(Task): Count every line in the entries that contains "agent". Report that count alone.

(Data in this exercise begins)

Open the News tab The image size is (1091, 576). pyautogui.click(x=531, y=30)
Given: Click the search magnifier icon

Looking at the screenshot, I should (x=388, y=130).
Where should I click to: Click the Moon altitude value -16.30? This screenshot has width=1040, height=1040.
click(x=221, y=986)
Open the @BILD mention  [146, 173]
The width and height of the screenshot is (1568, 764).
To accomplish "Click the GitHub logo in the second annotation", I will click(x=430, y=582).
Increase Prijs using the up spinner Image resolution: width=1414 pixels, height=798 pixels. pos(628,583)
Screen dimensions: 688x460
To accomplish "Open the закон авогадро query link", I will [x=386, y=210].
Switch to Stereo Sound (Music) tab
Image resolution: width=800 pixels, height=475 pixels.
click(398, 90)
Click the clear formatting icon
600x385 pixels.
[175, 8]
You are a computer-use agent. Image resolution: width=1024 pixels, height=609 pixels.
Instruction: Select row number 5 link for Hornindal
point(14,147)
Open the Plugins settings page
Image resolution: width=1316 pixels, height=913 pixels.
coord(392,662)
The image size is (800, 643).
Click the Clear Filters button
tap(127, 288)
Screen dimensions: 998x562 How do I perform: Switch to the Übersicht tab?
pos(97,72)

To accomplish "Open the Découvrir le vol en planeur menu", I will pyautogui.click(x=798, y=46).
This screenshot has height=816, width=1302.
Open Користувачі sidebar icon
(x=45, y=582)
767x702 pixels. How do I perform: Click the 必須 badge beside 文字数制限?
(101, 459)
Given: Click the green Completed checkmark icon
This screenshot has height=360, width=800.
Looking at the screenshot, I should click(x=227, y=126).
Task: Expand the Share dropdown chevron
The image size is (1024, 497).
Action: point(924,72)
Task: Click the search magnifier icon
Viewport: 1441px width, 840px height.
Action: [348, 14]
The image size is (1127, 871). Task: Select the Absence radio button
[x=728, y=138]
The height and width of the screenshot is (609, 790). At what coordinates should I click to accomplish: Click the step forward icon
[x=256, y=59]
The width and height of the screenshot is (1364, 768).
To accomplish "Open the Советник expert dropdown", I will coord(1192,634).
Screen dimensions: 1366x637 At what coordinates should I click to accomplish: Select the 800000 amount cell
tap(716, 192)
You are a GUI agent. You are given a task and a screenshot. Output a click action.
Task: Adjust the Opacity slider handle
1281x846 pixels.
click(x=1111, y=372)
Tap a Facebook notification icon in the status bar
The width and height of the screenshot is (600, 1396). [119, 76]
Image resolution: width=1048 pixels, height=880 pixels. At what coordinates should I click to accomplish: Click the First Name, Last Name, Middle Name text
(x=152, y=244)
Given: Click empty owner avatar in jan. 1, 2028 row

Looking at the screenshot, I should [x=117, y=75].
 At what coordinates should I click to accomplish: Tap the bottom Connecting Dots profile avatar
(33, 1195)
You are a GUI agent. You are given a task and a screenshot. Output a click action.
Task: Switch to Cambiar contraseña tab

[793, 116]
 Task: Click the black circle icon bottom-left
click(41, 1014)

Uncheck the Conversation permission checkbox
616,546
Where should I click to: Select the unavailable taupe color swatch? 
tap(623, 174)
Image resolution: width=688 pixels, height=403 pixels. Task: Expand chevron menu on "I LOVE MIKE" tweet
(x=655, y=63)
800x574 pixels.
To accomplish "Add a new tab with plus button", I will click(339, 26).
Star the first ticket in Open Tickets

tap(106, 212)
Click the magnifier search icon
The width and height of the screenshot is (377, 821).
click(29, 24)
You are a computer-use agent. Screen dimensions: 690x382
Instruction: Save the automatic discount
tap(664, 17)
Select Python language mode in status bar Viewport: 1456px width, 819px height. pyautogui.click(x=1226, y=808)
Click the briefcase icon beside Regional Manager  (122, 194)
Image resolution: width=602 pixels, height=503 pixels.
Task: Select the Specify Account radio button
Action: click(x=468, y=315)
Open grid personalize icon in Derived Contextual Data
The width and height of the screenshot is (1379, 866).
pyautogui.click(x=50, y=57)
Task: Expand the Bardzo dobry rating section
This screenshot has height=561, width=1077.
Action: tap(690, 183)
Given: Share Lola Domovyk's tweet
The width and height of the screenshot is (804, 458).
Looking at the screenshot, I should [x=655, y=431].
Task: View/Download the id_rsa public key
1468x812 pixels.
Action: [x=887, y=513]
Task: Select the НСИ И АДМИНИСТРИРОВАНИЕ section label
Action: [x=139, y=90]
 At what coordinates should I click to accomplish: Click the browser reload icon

(Data in this exercise ends)

(Task output): 4